* Task instructions
Your answer should be the lines below from the one with "Where should I click to: Jump" to the one with "View the orange", both included, given again exactly and with nothing added.

* Material for this task
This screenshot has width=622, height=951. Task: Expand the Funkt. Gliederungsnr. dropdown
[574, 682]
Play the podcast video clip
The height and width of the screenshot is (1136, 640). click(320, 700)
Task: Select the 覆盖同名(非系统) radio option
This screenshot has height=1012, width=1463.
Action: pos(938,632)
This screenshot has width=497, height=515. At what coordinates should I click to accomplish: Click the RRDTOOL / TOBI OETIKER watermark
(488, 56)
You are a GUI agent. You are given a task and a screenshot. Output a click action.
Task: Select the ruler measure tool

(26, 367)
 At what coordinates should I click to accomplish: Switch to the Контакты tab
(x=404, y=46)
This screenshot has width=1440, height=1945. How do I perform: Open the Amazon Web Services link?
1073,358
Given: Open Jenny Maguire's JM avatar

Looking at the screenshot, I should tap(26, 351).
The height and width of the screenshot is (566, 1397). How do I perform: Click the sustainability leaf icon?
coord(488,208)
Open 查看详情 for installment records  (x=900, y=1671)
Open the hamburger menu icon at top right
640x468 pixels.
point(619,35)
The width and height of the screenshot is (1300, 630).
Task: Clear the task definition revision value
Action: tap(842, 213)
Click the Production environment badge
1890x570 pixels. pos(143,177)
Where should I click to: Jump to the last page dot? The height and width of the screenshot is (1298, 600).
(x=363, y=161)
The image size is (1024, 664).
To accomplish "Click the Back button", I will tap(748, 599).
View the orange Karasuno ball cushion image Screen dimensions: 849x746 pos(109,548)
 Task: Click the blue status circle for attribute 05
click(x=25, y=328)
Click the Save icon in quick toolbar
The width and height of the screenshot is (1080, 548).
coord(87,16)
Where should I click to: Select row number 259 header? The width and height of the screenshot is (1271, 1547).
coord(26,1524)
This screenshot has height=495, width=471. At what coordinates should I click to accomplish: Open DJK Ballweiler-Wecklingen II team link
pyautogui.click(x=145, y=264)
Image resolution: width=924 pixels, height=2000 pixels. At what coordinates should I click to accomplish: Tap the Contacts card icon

* Solution
Where should I click to: Jump to the last page dot? The height and width of the screenshot is (1298, 600).
(x=363, y=161)
The image size is (1024, 664).
To accomplish "Click the Back button", I will tap(748, 599).
View the orange Karasuno ball cushion image Screen dimensions: 849x746 pos(109,548)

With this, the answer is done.